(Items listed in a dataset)

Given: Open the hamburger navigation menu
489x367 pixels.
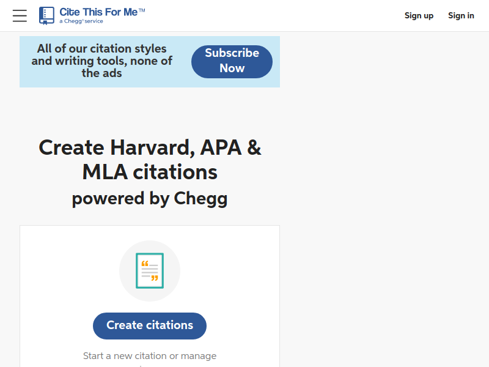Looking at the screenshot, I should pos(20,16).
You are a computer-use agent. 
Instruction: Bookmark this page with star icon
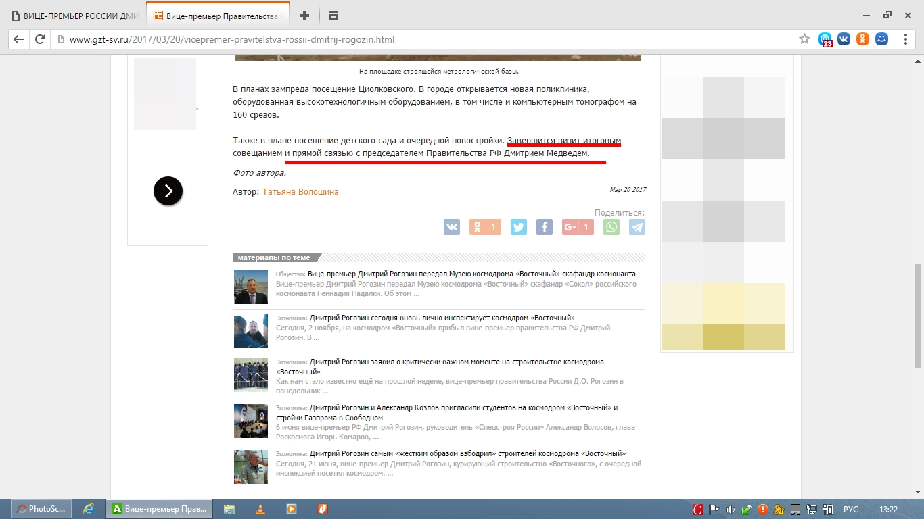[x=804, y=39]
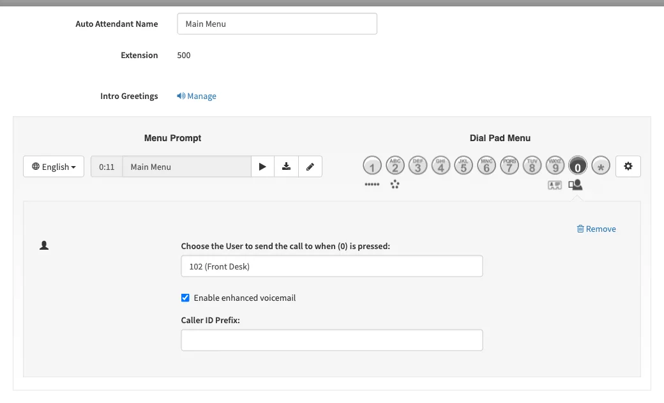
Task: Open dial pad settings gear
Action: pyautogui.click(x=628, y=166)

...

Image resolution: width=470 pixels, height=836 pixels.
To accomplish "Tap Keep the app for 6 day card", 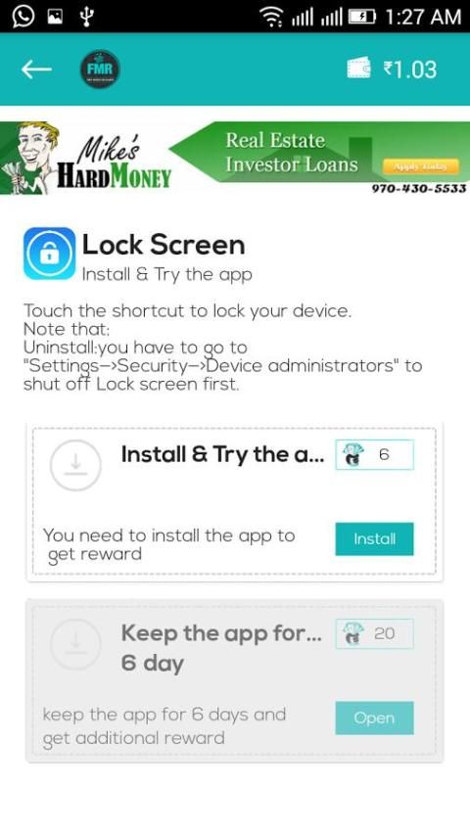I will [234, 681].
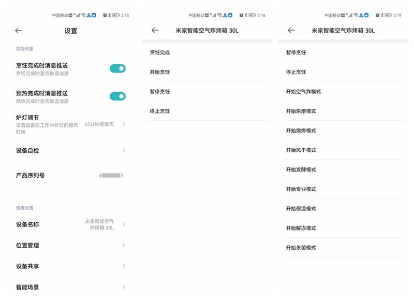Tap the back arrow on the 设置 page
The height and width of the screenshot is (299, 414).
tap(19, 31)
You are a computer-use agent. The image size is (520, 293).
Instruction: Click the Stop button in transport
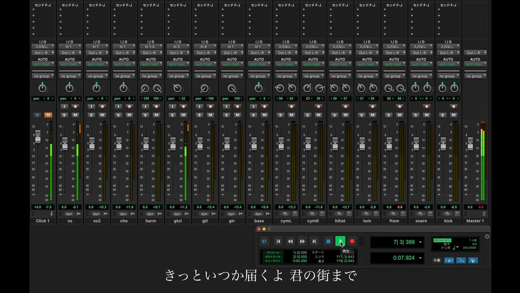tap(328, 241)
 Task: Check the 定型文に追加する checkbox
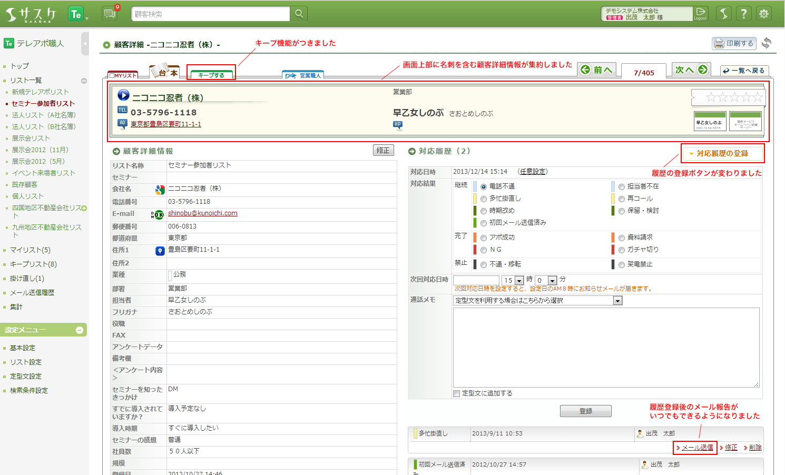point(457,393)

WHAT YOU ARE ASKED TO DO.
Would you filter the records and copy out each line containing "computer"?

FINISHED EXERCISE.
You are a computer-use agent. 
You are a computer-use agent. The image size is (520, 293).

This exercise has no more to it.